Department of Chemical Engineering and Materials Science, University of Minnesota, Minneapolis, MN 55455, USA.
Proc Natl Acad Sci U S A. 2013 Aug 27;110(35):14261-5. doi: 10.1073/pnas.1306481110. Epub 2013 Aug 12.
Probability reigns in biology, with random molecular events dictating the fate of individual organisms, and propelling populations of species through evolution. In principle, the master probability equation provides the most complete model of probabilistic behavior in biomolecular networks. In practice, master equations describing complex reaction networks have remained unsolved for over 70 years. This practical challenge is a reason why master equations, for all their potential, have not inspired biological discovery. Herein, we present a closure scheme that solves the master probability equation of networks of chemical or biochemical reactions. We cast the master equation in terms of ordinary differential equations that describe the time evolution of probability distribution moments. We postulate that a finite number of moments capture all of the necessary information, and compute the probability distribution and higher-order moments by maximizing the information entropy of the system. An accurate order closure is selected, and the dynamic evolution of molecular populations is simulated. Comparison with kinetic Monte Carlo simulations, which merely sample the probability distribution, demonstrates this closure scheme is accurate for several small reaction networks. The importance of this result notwithstanding, a most striking finding is that the steady state of stochastic reaction networks can now be readily computed in a single-step calculation, without the need to simulate the evolution of the probability distribution in time.

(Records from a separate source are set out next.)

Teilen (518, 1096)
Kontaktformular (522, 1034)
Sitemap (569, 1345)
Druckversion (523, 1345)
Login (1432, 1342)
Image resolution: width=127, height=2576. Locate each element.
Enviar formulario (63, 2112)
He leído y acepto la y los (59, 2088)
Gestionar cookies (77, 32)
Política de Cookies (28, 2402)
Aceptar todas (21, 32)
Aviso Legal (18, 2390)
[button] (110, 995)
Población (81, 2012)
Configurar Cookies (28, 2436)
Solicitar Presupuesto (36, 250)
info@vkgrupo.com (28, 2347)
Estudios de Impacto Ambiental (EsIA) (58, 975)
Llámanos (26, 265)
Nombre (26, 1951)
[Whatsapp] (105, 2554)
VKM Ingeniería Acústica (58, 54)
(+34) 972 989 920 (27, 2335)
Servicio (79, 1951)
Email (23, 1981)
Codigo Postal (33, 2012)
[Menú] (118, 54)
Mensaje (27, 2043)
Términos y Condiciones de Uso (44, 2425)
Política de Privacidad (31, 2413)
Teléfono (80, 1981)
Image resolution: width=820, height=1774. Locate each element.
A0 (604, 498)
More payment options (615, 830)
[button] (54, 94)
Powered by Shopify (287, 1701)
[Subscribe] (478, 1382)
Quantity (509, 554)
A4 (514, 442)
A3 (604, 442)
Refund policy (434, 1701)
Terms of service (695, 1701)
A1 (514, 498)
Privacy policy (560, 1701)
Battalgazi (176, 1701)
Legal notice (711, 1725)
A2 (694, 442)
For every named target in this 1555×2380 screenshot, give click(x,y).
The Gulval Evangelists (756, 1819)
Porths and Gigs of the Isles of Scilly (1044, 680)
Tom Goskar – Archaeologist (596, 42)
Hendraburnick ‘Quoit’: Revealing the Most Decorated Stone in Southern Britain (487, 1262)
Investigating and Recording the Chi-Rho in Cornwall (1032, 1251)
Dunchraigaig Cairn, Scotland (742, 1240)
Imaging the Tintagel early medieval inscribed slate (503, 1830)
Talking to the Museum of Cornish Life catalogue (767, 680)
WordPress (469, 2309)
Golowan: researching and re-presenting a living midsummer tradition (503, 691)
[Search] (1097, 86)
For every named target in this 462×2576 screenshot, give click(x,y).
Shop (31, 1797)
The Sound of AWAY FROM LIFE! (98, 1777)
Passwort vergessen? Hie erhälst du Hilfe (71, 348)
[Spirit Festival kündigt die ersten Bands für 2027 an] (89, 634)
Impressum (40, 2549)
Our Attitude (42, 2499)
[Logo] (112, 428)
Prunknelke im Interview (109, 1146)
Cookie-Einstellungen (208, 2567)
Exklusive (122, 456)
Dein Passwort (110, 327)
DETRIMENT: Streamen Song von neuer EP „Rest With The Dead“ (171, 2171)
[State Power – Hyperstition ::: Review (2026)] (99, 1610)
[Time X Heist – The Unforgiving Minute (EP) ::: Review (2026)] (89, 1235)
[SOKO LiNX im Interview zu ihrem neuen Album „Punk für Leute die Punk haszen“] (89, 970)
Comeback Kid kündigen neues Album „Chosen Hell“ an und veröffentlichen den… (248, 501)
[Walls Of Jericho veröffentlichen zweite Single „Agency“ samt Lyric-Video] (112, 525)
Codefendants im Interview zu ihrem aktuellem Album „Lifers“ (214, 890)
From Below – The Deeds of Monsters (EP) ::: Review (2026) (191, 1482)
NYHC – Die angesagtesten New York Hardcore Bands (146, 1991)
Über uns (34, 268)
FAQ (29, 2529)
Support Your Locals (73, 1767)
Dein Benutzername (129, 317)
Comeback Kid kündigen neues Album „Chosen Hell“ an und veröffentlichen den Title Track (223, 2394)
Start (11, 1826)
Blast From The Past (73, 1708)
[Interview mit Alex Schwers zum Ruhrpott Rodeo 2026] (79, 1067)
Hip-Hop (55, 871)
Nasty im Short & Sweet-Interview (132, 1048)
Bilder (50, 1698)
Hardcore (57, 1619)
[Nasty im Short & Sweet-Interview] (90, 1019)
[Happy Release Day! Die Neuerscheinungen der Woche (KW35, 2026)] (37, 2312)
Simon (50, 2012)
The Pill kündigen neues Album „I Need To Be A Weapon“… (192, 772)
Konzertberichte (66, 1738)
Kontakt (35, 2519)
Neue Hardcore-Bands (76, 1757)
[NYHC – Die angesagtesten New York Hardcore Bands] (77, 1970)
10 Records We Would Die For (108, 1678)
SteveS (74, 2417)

概率论在生物学中占据主导地位,随机的分子事件决定了个体生物的命运,并推动物种群体进化。从原则上讲,主概率方程提供了生物分子网络中最完整的概率行为模型。但在实践中,描述复杂反应网络的主方程 70 多年来一直没有得到解决。这一实际挑战是主方程虽然具有很大的潜力,但并没有激发生物学发现的原因之一。在此,我们提出了一种封闭方案,可以解决化学或生物化学反应网络的主概率方程。我们将主方程表述为描述概率分布矩随时间演化的常微分方程。我们假设有限数量的矩可以捕获所有必要的信息,并通过最大化系统的信息熵来计算概率分布和更高阶矩。选择了一个精确的阶数封闭,模拟了分子群体的动态演化。与仅仅对概率分布进行采样的动力学蒙特卡罗模拟的比较表明,该封闭方案对于几个小的反应网络是准确的。尽管这一结果很重要,但一个最引人注目的发现是,现在可以在单次计算中轻松计算随机反应网络的稳态,而无需模拟概率分布在时间上的演化。